A few years earlier, in 1991, I covered discussions about a “patriotic front” led by the ANC and the PAC entering the negotiations settlement process, with Azapo as a likely partner. There was great optimism at the time. Murphy Morobe, one of the convenors of the envisaged patriotic front, told the Financial Mail in November 1991 that: “For the first time, organisations which had not worked together or seen eye to eye, jointly arrived at a common approach to resolving the crisis in this country. One could say that it was an approach whose time has come, given that the regime has itself come around to accepting that it can talk to people who represent our oppressed communities. It was expected that the liberation movement should respond in kind… We look forward to Azapo being able to rejoin the key organisations involved here.”

I was wrong in the first instance, and naïve in the second.

The split that never happened — and everything instead


I was wrong about a split in the Tripartite Alliance, and I was naïve to think that a patriotic front would take shape and some day lead the country.

In and around the little gatherings of the negotiations and bargaining processes of Codesa, something would unexpectedly emerge. That dodgy nexus of power and money — the evidence of all that is plain to see.

What has happened, and as a reflection of our (my) ignorance and naïveté, is that the ANC stayed consolidated as a political force until it began to be pulled apart by tribalist tendencies and “sectarian” interests, and what would shift-shape between ethno-nationalism and patterns of fascism by Julius Malema.

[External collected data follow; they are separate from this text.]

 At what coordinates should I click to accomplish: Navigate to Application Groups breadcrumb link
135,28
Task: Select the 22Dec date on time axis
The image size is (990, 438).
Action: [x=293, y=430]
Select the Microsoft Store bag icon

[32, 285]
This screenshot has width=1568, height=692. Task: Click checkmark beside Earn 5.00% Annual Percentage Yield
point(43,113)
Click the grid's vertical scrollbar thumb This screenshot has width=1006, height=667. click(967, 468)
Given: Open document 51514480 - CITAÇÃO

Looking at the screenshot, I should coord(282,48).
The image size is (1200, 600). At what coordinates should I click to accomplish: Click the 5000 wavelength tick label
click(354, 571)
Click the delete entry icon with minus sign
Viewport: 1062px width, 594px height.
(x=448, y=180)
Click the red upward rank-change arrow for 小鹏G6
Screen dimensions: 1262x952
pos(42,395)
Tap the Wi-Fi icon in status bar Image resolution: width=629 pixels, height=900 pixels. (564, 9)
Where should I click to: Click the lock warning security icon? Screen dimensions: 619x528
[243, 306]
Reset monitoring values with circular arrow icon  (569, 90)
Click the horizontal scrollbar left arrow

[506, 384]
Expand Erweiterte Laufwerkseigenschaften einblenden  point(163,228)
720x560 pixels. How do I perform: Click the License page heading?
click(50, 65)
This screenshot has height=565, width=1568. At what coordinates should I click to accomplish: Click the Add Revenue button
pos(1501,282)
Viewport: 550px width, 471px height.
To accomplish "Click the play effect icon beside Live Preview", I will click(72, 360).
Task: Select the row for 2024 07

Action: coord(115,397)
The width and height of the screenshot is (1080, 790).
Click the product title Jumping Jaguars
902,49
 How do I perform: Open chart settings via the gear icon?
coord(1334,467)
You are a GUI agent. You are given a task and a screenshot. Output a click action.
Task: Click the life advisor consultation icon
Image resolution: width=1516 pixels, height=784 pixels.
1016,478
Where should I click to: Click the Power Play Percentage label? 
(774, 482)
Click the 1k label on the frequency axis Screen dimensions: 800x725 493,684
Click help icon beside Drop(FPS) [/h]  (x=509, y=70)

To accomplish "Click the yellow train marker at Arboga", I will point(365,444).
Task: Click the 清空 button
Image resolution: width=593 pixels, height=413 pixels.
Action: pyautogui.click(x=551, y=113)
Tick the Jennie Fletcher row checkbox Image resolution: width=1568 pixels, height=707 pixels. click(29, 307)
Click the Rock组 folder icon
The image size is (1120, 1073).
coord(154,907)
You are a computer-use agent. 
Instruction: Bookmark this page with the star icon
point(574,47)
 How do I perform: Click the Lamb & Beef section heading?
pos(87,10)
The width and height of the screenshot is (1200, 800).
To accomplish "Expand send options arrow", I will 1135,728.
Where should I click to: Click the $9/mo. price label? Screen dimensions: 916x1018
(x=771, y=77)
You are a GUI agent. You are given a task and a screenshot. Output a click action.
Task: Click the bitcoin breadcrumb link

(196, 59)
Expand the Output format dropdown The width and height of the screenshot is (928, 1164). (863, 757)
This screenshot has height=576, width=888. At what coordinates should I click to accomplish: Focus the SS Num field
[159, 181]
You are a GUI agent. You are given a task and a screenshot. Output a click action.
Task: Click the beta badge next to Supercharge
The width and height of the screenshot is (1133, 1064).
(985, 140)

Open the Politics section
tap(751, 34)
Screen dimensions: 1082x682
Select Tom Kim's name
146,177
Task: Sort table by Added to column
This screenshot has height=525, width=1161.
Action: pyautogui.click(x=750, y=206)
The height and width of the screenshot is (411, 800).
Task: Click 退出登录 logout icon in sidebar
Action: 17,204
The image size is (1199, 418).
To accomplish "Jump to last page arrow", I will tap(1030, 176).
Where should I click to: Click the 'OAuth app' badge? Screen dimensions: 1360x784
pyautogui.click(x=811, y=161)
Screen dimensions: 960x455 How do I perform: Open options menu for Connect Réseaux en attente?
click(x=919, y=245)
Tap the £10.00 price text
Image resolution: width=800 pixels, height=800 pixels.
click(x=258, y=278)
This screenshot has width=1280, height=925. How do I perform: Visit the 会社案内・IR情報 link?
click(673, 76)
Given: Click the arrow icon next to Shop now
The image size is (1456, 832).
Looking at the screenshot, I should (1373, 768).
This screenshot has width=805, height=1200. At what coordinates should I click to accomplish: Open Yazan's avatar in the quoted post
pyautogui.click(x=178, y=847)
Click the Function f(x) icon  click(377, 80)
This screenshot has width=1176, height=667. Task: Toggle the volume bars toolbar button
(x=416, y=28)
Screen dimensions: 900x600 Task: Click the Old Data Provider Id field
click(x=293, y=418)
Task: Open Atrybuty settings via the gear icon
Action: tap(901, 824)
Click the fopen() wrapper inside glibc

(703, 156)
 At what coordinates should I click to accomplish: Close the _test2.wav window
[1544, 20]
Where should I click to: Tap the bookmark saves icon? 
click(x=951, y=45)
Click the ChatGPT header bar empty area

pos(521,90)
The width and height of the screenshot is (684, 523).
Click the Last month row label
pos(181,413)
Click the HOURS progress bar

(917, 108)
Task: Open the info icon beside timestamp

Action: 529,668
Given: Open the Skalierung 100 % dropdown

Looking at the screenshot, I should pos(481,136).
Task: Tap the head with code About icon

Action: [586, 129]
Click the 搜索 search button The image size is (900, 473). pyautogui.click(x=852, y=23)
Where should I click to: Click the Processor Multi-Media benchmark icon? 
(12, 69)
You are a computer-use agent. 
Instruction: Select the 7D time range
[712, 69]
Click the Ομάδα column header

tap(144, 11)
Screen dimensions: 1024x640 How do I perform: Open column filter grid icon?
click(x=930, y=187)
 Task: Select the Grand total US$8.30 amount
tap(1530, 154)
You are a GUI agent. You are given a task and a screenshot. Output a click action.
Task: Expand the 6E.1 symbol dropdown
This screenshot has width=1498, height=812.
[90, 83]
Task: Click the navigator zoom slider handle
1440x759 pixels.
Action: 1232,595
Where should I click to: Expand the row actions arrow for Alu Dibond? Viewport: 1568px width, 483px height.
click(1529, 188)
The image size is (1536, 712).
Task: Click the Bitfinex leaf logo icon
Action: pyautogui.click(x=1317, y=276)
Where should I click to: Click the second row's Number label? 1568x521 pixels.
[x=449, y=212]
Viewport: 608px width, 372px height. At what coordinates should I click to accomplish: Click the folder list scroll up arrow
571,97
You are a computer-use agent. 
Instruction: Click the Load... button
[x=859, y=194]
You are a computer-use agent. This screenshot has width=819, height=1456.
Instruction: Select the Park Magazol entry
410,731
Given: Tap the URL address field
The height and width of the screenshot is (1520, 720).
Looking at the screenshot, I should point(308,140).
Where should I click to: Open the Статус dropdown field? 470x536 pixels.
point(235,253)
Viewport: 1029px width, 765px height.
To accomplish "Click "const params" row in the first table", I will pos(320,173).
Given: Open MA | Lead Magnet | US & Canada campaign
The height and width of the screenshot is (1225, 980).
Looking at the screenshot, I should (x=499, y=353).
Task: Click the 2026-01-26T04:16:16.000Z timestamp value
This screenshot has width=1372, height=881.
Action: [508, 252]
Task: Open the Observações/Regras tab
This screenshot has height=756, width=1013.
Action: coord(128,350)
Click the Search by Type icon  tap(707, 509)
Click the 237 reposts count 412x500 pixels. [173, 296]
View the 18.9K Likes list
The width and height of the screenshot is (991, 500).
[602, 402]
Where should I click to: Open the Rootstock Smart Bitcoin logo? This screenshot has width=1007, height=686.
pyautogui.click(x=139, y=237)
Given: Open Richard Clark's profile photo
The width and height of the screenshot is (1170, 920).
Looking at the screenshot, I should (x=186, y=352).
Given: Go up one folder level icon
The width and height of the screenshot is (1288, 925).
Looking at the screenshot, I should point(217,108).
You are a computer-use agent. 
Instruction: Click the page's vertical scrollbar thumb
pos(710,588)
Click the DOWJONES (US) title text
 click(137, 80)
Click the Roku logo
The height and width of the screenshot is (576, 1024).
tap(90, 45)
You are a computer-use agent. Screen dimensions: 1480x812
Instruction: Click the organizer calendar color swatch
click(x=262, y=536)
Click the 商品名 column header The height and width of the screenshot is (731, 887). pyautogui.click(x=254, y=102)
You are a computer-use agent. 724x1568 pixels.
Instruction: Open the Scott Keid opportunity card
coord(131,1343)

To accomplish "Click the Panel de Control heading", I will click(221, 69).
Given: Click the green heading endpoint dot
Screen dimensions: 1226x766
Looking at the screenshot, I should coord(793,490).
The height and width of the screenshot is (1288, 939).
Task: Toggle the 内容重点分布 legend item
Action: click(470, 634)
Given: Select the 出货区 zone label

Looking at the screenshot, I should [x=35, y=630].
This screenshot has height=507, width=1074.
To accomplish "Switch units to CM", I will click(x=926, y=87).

The ANC, MK and the EFF now form, unintentionally (unless I am wrong again), a political umbrella of sorts. Somewhere in the fabric are Azapo and the PAC.  

The SACP does not seem to be fully committed to being an independent force. The evidence certainly shows that the electorate had no stomach for a Marxist-Leninist political party. This takes nothing away from whatever appeal there may or may not be for socialism or communism.

Writ globally, there is more liberal capitalism in more places around the world with an attendant decline of communist countries: Cuba, North Korea, Vietnam, China and Laos are the only remaining actual communist countries in the world.

It should be said that those countries not heavily sanctioned by the US, for differing reasons (Cuba and North Korea), have become increasingly successful and prosperous since China’s opening up in 1979.

As for Cosatu, the past two decades (since the tragic days of Marikana) have been marked by fractures in the trade union movement. By one account, Cosatu’s demise was pushed by “the Numsa moment”, when the National Union of Metalworkers of South Africa pulled away from the ANC; further still by the growth of the Amalgamated Mining and Construction Workers Union (Amcu) which has drifted from being important and relevant to being provincial, and approaching political obscurity.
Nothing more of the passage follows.